I think my stress/anxiety about all this has come through in my dreams because last night I had a SPN dream where Sam went after Bobby with a chainsaw. Yeah, I have no idea what that was about either. LOL

!!!!

Apr. 21st, 2008 01:09 am
bunnylove: (Supernatural - Happy Times)
I'VE FINISHED MY PORTFOLIO!!!

I don't know if I should start to cry or laugh my ass off...

PASILDFRUY

Apr. 20th, 2008 02:49 pm
bunnylove: (LOTR - Frodo Oh Crap)
I just randomly typed that subject line.

Does anyone know where I can get an online guide or a magazine/book that has the values of action figures, trading cards ect.? I want to sell some of the duplicates of my LOTR stuff because I have no room for them and I'm not sure if they'd be worth more than they are now or not.

Portfolio's are due. Well not today, but by Wednesday at the latest. Since I can't hand it in on Wednesday I have to hand it in tomorrow or Tuesday. *STRESS* I've got to get the last few pieces together and then actually finish one piece. I'm getting anxiety.
bunnylove: (DA - Logan Hand Porn)
I'm almost done my portfolio! :LAKSDFHUJ OEIWRU:LESKAFJ :ALSDKH:ALSDKjh Portfolios are due by the 21st and I'm already getting nervous, because they say they get over 100 applicants to the IDEA program every year and there are only 30 spots. I do believe I have a good shot at getting in, lets hope the review board thinks the same.

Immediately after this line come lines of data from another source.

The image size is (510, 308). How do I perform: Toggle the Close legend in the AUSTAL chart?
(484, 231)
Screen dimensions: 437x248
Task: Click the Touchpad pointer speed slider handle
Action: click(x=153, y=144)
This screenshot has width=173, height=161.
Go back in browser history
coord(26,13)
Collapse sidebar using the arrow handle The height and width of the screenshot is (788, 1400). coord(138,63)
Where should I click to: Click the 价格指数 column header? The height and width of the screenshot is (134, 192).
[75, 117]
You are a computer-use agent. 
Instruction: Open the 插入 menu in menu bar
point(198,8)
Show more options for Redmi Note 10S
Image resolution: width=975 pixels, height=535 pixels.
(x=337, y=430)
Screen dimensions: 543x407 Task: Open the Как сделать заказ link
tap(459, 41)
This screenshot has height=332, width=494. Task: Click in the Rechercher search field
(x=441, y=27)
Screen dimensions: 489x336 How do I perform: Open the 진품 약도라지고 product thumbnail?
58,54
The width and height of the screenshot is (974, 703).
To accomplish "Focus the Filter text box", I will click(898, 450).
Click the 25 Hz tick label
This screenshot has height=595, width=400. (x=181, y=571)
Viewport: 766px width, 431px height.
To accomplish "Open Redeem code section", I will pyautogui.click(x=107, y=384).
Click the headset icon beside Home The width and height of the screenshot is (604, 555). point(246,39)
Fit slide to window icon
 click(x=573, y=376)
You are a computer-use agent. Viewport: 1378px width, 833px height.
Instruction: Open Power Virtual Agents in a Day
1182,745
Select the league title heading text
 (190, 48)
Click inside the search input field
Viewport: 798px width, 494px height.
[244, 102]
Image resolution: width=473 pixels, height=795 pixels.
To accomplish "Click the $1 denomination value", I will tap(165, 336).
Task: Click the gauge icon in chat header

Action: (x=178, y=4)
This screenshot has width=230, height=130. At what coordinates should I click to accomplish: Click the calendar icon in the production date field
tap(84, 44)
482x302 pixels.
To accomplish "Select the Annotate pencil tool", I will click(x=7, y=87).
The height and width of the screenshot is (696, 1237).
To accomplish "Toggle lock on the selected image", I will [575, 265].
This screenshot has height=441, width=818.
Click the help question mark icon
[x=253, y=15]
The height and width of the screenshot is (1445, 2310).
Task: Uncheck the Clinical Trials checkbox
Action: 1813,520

I saved another mouse today. :)
bunnylove: (Practical Magic - Kitty! <3)
Today I met with my career councillor for the last time. It won't be my last time in the program, she's just leaving to bigger and better things. I'll miss her. Anyway, it really hit me today that I'm starting school again. Soon. Like in 3 weeks soon. I'm excited and nervous. I have to take high school math again, because I didn't finish it back in high school. One drawback to not liking it and having severe anxiety and depression. I hope I don't struggle with it as much as I used to. Anyway, the program I'm in right now will pay for a tutor if I need one.

I'll also be taking art to beef up my portfolio some more. I'm looking forward to that, art I don't have to think about and I can just go to class and veg.

I've been watching re-runs of The Office (US) and I really like it. Some of the stuff they have on there just cracks me up. I'm watching the ep where Michael burned his foot on his George Foreman grill. XD

There's a block party this weekend. How 1950's!!! :P It's a pot luck, so mum and I need to think of something cheap to bring. I think I'll flip through daizaliciousMiss Daisy's cookbook to see if there's anything I can make for a lot of people. Anyone have any ideas?

I made a stir fry tonight. I've never made one and it turned out really well!

I want to see Snakes on a Plane and The Illusionist this weekend, but knowing myself and my money situation I probably won't. Still, I definitely will see SOAP a.s.a.p.